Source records
####################
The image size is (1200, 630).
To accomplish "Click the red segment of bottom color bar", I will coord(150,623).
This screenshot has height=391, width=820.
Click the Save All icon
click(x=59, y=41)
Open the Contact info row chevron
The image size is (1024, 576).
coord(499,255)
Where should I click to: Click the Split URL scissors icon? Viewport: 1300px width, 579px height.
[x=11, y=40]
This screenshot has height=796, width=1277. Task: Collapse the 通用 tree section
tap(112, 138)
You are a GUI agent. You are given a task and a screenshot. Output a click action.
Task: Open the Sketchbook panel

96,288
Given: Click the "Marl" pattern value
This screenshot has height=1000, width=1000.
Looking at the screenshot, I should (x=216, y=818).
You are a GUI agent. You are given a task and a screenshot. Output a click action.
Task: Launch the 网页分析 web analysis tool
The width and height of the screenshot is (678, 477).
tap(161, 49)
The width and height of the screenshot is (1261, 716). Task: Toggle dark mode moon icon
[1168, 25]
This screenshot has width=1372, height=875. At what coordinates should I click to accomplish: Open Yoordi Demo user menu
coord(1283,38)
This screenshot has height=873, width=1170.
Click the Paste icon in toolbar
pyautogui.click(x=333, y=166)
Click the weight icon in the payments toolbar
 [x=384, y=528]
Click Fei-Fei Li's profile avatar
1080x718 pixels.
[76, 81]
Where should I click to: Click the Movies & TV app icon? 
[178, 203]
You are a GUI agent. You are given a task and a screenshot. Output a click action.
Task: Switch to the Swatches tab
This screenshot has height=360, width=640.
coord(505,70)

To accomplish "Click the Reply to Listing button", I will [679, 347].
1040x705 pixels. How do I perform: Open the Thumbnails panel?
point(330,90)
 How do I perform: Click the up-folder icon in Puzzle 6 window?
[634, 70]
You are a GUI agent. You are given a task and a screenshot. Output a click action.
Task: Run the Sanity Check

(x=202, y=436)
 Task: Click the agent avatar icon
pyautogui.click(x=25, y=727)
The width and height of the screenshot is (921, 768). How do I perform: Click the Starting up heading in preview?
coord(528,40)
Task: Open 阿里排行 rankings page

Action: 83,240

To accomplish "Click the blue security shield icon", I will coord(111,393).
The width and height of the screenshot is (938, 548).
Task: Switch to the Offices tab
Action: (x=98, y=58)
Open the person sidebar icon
####################
Set down exactly the line that holds "Task: Click the agent avatar icon" and all lines after it to the end of the data.

*Task result*.
 Task: Click the agent avatar icon
pyautogui.click(x=25, y=727)
The width and height of the screenshot is (921, 768). How do I perform: Click the Starting up heading in preview?
coord(528,40)
Task: Open 阿里排行 rankings page

Action: 83,240

To accomplish "Click the blue security shield icon", I will coord(111,393).
The width and height of the screenshot is (938, 548).
Task: Switch to the Offices tab
Action: (x=98, y=58)
Open the person sidebar icon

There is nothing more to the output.